To thwart that type of tag data manipulation, Grunwald says, the RF-Wall program would employ a digital signature to detect whether the information stored to a transit card's RFID tag was manipulated since it was last read. "The software calculates the signature when the ticket is handed out, and then again when it is being read [presented to a turnstile]," he says. "If the data on the card is not what it is supposed to be, then the signature won't match."
Most RFID tags used for transit applications contain the Mifare Classic chip, made by NXP Semiconductors. While the Mifare protocol uses a proprietary data-encryption method to protect tag data, two separate research teams have recently shown the ability to break the encryption algorithm (see NXP Announces New, More Secure Chip for Transport, Access Cards).
If the RF-Wall software were to detect something indicative of a virus or malware, Wolf says, or if the digital signature on a tag read did not execute as expected, the business processes that would normally allow a tag to be accepted—such as a green light on a portal reader in a supply chain, or the unlocking of a turnstile to allow a commuter passage to a transit system—would not occur. What's more, a rules engine within the software would trigger appropriate alerts to business managers.
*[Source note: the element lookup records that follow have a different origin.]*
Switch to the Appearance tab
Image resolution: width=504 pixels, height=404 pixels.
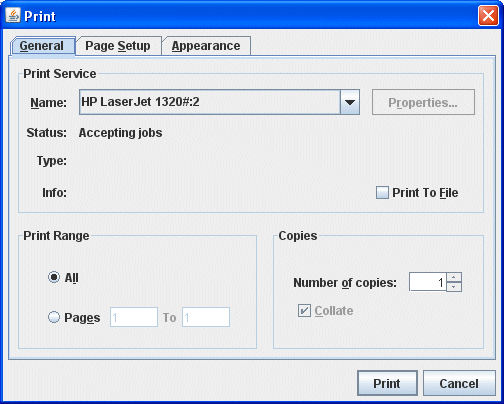click(x=206, y=46)
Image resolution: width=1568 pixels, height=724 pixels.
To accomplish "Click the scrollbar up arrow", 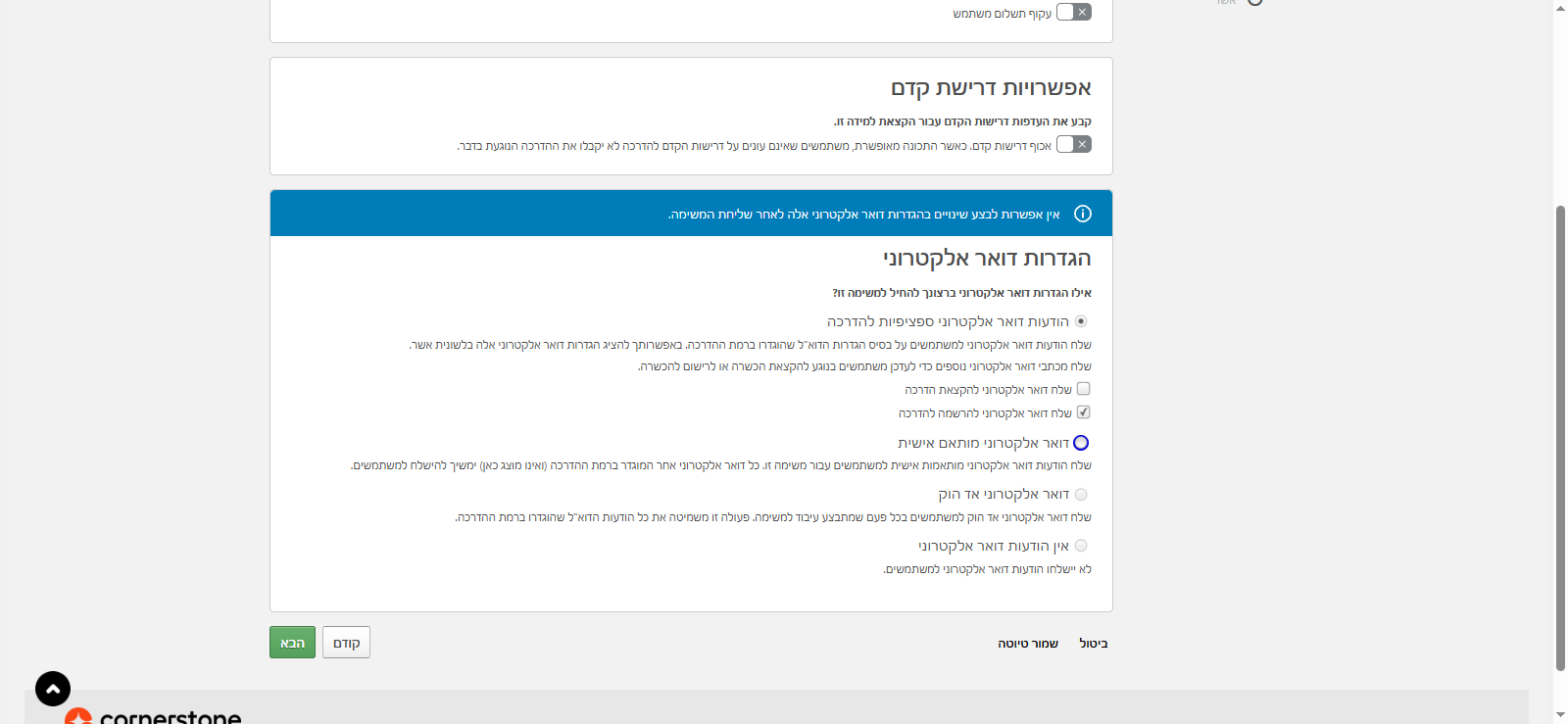I will (x=1560, y=7).
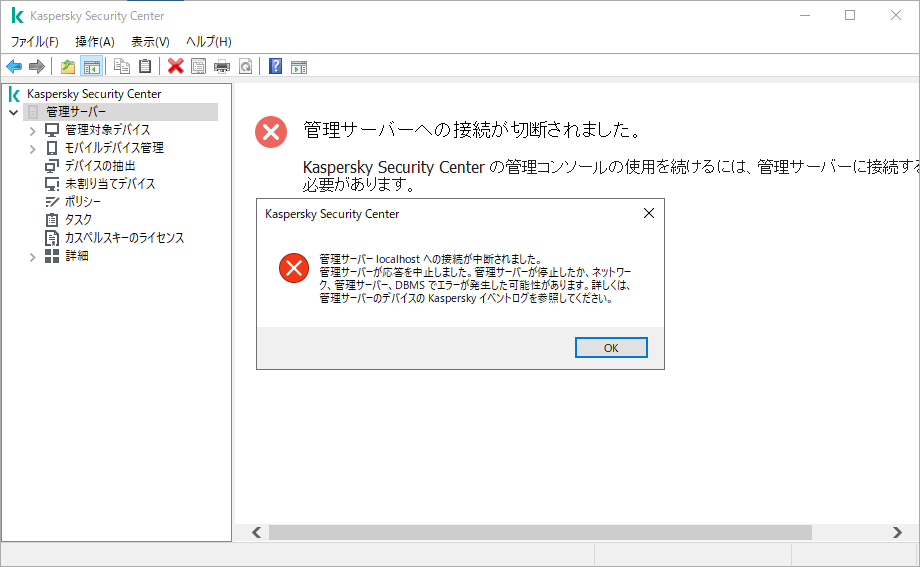920x567 pixels.
Task: Click the Paste clipboard toolbar icon
Action: (x=145, y=66)
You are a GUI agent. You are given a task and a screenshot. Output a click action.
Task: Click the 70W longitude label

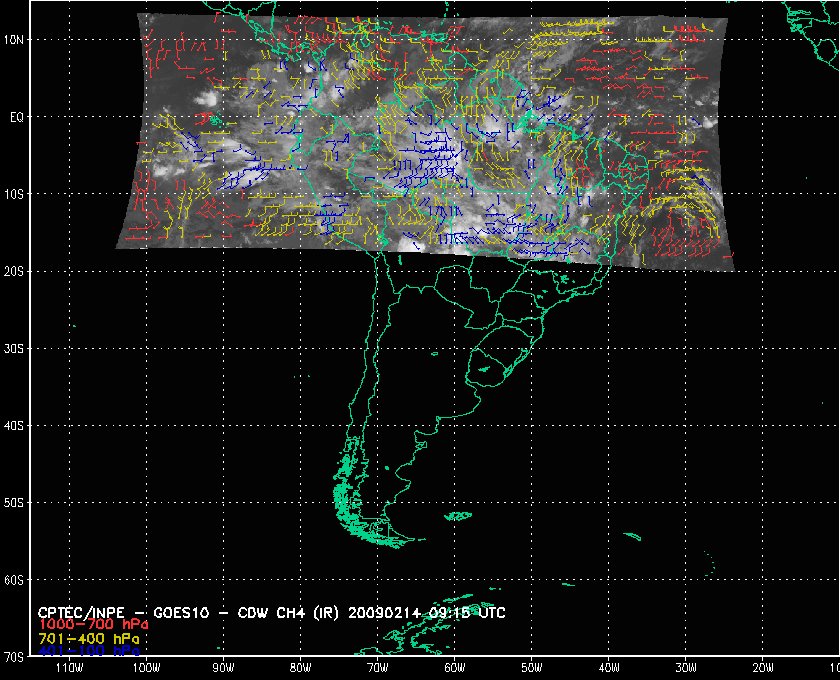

According to Wolf, NeoCatena is working on making the RF-Wall appliance scaleable to support multiple readers. The device currently supports reader protocols used by most off-the-shelf RFID interrogators, he says. It may eventually also support EPCglobal's ALE protocol, which would enable end users to install the RF-Wall behind their RFID server or reader networking device—though such an architecture would leave the server or networking device vulnerable to attacks or viruses.
In addition, NeoCatena offers a software product known as RF-Manager, which runs on a server and manages a distributed cluster of RF-Wall appliances. The firm also provides companies an RFID security auditing service through an add-on software module that can run on the RF-Wall appliance. This audit software is intended to act as an early-warning system for companies when it detects tag data that could represent a threat to back-end data security, or to legitimate business processes.
NeoCatena says its auditing service can also help companies comply with such regulations as the Sarbanes-Oxley Act in the United States, Germany's Control and Transparency Act (KonTraG) and Publication Transparency Act (TransPuG), and similar laws in Europe, by detecting business risks in RFID-enabled applications.